▶ [Vorgegebener Text]:
-*-

Eine Show für´s Geschichtsbuch.

Zunächst reisen wir ein wenig in der Vergangenheit zurück. Letztes Jahr waren SIGUR RÓS durch ihren Auftritt in Wien neben BARONESS die großen Gewinner des Konzertjahres, weil so ziemlich alles passte: Ein herrlicher Sommerabend, eine charmante Kulisse, eine ausgezeichnete Setlist, eine unglaublich tolle Band – die kleinen persönlichen Schockmomente dazwischen lassen wir mal unter den Tisch fallen. Man möchte meinen, besser ginge es kaum. Und trotzdem kaufen wir Tickets für das Konzert in München, auch trotz der Konzerthalle Zenith, die groß ist, aber ansonsten auch nichts zu bieten hat, nicht mal einen guten Klang. SIGUR RÓS, die müssen doch eigentlich in einer isländischen Märchenwelt auftreten, und nicht in so einem postindustriellen Monster. Ist die Enttäuschung bereits vorprogrammiert? Denke daran: Erstens kommt es anders, und zweitens als man denkt. 2500 Leute wollen sich die erste SIGUR RÓS-Show in München seit sieben Jahren nicht entgehen lassen, sie alle zwängen sich in ihre mentalen Islandpullover, egal ob das nun Gothics, Metalfans, Indies, Hipster, Normalos, überforderte Redakteure der Süddeutschen Zeitung oder der beliebte Kabarettist und Moderator Christoph Süß sind.

-*-

▶ [Unbearbeitete Einträge]:
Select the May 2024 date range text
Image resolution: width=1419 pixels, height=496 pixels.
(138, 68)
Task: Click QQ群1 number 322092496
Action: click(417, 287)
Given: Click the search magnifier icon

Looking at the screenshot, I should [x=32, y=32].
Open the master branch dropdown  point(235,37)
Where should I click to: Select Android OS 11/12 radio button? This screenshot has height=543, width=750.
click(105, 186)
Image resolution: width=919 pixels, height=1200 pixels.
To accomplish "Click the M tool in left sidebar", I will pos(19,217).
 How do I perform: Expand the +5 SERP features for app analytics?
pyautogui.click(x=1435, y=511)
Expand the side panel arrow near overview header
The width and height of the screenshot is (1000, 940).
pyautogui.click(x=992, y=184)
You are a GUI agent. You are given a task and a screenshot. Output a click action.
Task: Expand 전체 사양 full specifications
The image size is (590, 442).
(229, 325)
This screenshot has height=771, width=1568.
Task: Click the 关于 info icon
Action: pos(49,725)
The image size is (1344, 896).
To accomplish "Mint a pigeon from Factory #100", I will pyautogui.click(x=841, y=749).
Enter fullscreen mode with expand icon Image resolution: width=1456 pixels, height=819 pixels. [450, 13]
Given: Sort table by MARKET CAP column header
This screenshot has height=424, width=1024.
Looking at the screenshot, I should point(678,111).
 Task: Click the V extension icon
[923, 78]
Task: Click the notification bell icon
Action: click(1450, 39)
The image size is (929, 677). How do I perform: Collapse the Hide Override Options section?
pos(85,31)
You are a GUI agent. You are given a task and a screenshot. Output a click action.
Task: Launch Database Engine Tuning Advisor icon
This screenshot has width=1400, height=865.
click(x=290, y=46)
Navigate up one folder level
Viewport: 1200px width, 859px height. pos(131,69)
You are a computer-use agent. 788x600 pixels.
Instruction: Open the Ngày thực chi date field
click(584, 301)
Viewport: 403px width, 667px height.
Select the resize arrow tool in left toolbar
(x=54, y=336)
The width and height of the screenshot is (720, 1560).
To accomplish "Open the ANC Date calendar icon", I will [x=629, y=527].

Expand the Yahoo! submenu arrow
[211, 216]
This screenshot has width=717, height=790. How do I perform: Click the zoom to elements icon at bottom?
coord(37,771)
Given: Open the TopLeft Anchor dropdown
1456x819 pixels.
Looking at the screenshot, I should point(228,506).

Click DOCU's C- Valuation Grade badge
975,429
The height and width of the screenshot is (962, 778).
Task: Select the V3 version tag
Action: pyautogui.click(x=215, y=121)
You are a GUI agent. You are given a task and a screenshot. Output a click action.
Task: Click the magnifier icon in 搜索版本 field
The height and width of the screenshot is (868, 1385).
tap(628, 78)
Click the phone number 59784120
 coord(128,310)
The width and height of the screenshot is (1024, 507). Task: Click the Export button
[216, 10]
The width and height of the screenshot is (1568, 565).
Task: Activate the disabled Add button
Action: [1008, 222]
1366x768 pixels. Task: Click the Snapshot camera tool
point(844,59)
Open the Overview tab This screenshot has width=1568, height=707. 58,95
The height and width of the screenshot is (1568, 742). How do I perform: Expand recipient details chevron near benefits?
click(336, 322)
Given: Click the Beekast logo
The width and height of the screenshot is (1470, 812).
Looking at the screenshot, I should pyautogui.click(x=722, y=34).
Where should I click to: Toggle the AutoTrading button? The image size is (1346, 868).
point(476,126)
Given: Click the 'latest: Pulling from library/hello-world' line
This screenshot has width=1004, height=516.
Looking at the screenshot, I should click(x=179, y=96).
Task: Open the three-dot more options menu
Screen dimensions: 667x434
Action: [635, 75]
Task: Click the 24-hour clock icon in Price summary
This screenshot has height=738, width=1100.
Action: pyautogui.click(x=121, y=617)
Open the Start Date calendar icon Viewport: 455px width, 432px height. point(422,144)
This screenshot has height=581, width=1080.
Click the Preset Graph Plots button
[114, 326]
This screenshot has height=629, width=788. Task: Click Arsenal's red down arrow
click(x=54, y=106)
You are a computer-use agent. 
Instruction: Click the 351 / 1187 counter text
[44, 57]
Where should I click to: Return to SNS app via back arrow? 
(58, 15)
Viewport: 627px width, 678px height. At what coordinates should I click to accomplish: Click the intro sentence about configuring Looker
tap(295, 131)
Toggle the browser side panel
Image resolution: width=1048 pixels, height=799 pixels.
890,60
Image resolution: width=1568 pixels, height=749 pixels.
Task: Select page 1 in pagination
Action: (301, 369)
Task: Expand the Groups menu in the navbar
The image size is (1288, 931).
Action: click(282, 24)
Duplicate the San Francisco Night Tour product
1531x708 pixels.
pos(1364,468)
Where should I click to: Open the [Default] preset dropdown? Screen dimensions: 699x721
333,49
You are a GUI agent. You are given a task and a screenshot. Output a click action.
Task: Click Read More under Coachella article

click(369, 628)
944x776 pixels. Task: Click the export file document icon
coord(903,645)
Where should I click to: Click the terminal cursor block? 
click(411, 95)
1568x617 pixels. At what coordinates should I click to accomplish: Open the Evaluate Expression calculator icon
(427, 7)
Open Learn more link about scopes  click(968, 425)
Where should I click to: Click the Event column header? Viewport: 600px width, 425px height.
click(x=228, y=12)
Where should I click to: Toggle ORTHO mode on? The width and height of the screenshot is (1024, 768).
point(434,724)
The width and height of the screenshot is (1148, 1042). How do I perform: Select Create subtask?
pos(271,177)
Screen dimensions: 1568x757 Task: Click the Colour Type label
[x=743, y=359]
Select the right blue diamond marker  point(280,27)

-*-

▶ [Ziel der Übung]:
Setze den Konzertbericht über SIGUR RÓS in München im Anschluss an seinen letzten Satz fort.

▶ [Antwort zur Übung]:
Sigur

Im Zenith fällt mir wieder auf, wie riesig diese Halle ist. Wie groß diese Bühne ist. Intim ist dieser Rahmen sicherlich nicht, vor allem für Konzertgänger, die ansonsten das kleine Feierwerk gewohnt sind. Ob die Musik hier wirken will? Immerhin, Heima mit seinen Szenen in der diese Band in den kleinen Dörfern der bezaubernden Insel spielt, ist die vermutlich beste Live-DVD, die ich besitze. Und während ich so grüble wird es dunkel, der junge Solokünstler BLANCK MASS, der das DENOVALI-Publikum sofort ansprechen dürfte, beginnt hinter seinem Tisch an seinen Gerätschaften herum zu schrauben. Der Vorhang bleibt unten, man kann nur Schemen erahnen, auf dem dunklen Vorhang tanzen geometrische Figuren. Zunächst klingt die Musik nach TIM HECKER oder MURCOF, allerdings nicht so spannend. Später finden ein paar dezente Beats ihren Weg in die Musik, es beginnt zu pulsieren, die verschiedenen Teile gehen ineinander über, und dann ist nach 30 Minuten plötzlich schon wieder alles vorbei. Das hat nicht den Geschmack von jedem Konzertbesucher getroffen, Freunde von Ambient und elektronischer Musik sind aber durchaus angetan. Trotzdem, nach 30 weiteren Minuten sind wir froh, dass es nun endlich so richtig losgeht.

Sigur

SIGUR RÓS lüften den transparenten Vorhang nicht, als sie um 21:00 Uhr mit dem neuen Stück Yfirborð das zweistündige Konzert eröffnen. Ungewohnt kühl, elektronisch und direkt klingt das Lied, das ein bisschen braucht, aber schließlich doch für Gänsehaut sorgt. Und diese Gänsehaut will mindestens zwei Stunden lang nicht mehr weichen. Es ist beruhigend, dass die neuen Lieder, von der Band als Anti-Valtari charakterisiert, auch trotz des Ausstiegs von Keyboarder Kjartan Sveinsson noch überzeugen können – und die Band auf eine neue Stufe heben. Das Material vom kommenden Album – vier Lieder davon haben sich in das Set geschlichen – öffnet SIGUR RÓS sicherlich neue Türen. Wir warten mit Spannung auf dieses Werk, das noch in diesem Jahr erscheinen soll – Yfirborð, Brennistein, Kveikur und das magische Hrafntinna lassen Großes hoffen. Und es tröstet ein wenig darüber hinweg, dass es von Valtari mit Ausnahme von Varúð heute Abend nichts zu hören gibt.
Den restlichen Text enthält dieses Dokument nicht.